• **Instructions for the task**
Swap every "GUI agent" in the records below for "screen assistant" and leave everything else unchanged.

Excerpt from a dataset:
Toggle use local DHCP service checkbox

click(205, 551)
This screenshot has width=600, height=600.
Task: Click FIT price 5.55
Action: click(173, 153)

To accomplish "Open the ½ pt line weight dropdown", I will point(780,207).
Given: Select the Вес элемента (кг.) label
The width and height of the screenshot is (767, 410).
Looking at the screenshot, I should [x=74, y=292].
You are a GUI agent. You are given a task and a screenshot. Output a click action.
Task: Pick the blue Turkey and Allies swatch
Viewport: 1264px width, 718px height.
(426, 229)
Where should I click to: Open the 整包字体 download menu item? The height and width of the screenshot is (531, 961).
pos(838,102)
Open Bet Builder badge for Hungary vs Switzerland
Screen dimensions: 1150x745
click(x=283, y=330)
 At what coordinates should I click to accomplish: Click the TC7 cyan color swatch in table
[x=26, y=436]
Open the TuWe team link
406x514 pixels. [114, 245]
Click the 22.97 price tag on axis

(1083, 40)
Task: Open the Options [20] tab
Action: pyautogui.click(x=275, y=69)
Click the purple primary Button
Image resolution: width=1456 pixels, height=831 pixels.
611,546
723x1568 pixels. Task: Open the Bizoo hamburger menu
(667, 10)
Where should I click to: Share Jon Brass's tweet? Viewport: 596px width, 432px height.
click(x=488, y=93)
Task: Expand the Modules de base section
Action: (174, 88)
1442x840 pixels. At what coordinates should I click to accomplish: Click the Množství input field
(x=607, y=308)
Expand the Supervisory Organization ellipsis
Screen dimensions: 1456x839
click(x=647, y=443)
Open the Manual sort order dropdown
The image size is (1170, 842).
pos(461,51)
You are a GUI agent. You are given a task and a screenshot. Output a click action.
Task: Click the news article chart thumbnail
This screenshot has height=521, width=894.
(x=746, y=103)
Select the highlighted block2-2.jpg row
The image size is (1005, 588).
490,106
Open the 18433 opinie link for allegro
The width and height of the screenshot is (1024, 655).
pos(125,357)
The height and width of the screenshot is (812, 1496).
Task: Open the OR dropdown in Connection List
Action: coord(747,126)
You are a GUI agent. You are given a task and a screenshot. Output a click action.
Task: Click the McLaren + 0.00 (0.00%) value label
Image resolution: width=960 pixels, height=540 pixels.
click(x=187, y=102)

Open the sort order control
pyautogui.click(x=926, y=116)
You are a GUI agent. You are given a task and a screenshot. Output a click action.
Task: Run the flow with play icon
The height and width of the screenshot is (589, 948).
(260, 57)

• **Written answer**
Toggle use local DHCP service checkbox

click(205, 551)
This screenshot has width=600, height=600.
Task: Click FIT price 5.55
Action: click(173, 153)

To accomplish "Open the ½ pt line weight dropdown", I will point(780,207).
Given: Select the Вес элемента (кг.) label
The width and height of the screenshot is (767, 410).
Looking at the screenshot, I should [x=74, y=292].
You are a screen assistant. You are given a task and a screenshot. Output a click action.
Task: Pick the blue Turkey and Allies swatch
Viewport: 1264px width, 718px height.
(426, 229)
Where should I click to: Open the 整包字体 download menu item? The height and width of the screenshot is (531, 961).
pos(838,102)
Open Bet Builder badge for Hungary vs Switzerland
Screen dimensions: 1150x745
click(x=283, y=330)
 At what coordinates should I click to accomplish: Click the TC7 cyan color swatch in table
[x=26, y=436]
Open the TuWe team link
406x514 pixels. [114, 245]
Click the 22.97 price tag on axis

(1083, 40)
Task: Open the Options [20] tab
Action: pyautogui.click(x=275, y=69)
Click the purple primary Button
Image resolution: width=1456 pixels, height=831 pixels.
611,546
723x1568 pixels. Task: Open the Bizoo hamburger menu
(667, 10)
Where should I click to: Share Jon Brass's tweet? Viewport: 596px width, 432px height.
click(x=488, y=93)
Task: Expand the Modules de base section
Action: (174, 88)
1442x840 pixels. At what coordinates should I click to accomplish: Click the Množství input field
(x=607, y=308)
Expand the Supervisory Organization ellipsis
Screen dimensions: 1456x839
click(x=647, y=443)
Open the Manual sort order dropdown
The image size is (1170, 842).
pos(461,51)
You are a screen assistant. You are given a task and a screenshot. Output a click action.
Task: Click the news article chart thumbnail
This screenshot has height=521, width=894.
(x=746, y=103)
Select the highlighted block2-2.jpg row
The image size is (1005, 588).
490,106
Open the 18433 opinie link for allegro
The width and height of the screenshot is (1024, 655).
pos(125,357)
The height and width of the screenshot is (812, 1496).
Task: Open the OR dropdown in Connection List
Action: coord(747,126)
You are a screen assistant. You are given a task and a screenshot. Output a click action.
Task: Click the McLaren + 0.00 (0.00%) value label
Image resolution: width=960 pixels, height=540 pixels.
click(x=187, y=102)

Open the sort order control
pyautogui.click(x=926, y=116)
You are a screen assistant. You are given a task and a screenshot. Output a click action.
Task: Run the flow with play icon
The height and width of the screenshot is (589, 948).
(260, 57)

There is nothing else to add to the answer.